[TASK INSTRUCTIONS] In the listing below, a line holding "This screenshot has width=1025, height=620." and a line holding "The image size is (700, 520)." mark the range. Retype both exactly, with all lines between them.

[EXERCISE DATA]
========================

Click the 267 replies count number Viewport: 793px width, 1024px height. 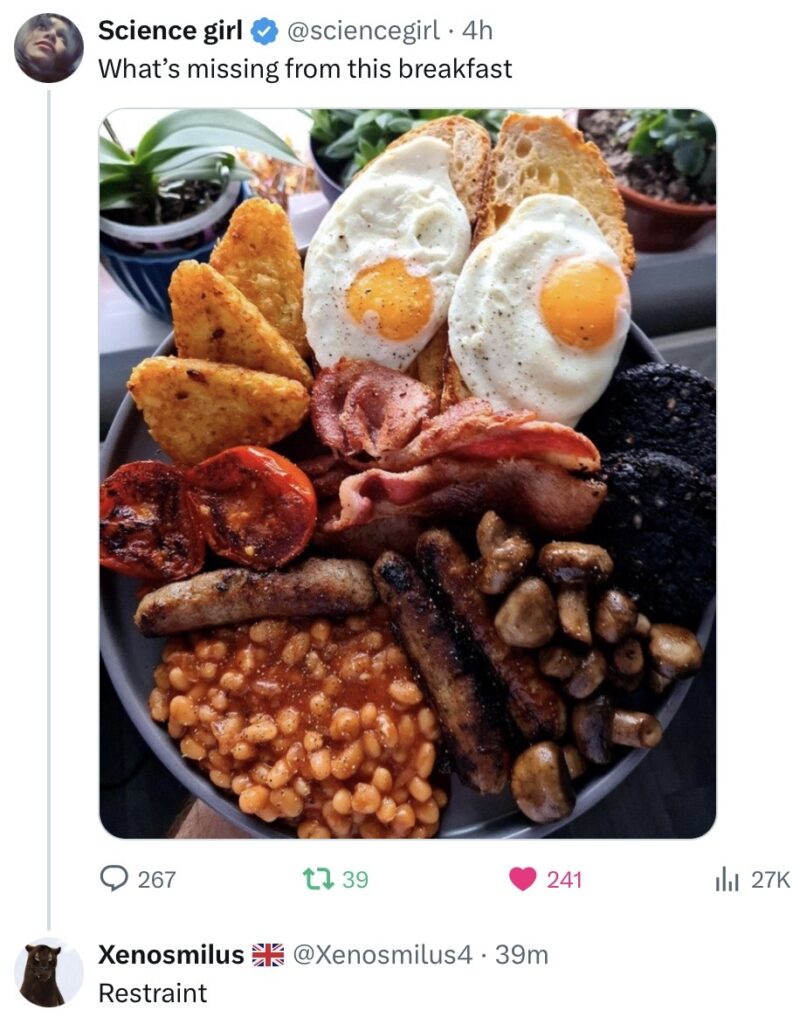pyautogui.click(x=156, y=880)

========================

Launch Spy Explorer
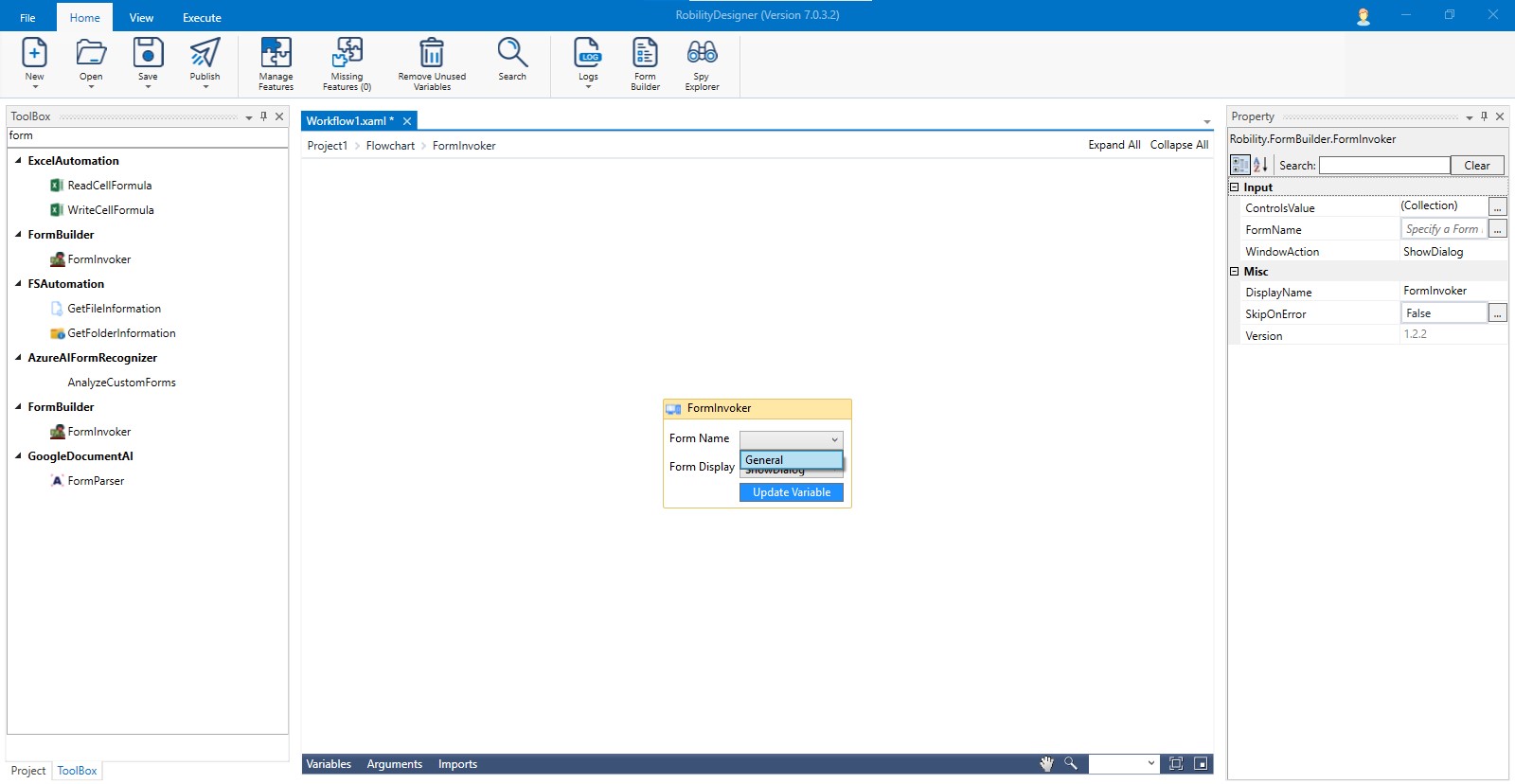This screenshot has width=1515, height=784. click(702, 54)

========================

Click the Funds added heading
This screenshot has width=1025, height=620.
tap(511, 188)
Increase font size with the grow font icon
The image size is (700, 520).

========================

[RESPONSE BELOW]
This screenshot has width=1025, height=620.
tap(511, 188)
Increase font size with the grow font icon
The image size is (700, 520).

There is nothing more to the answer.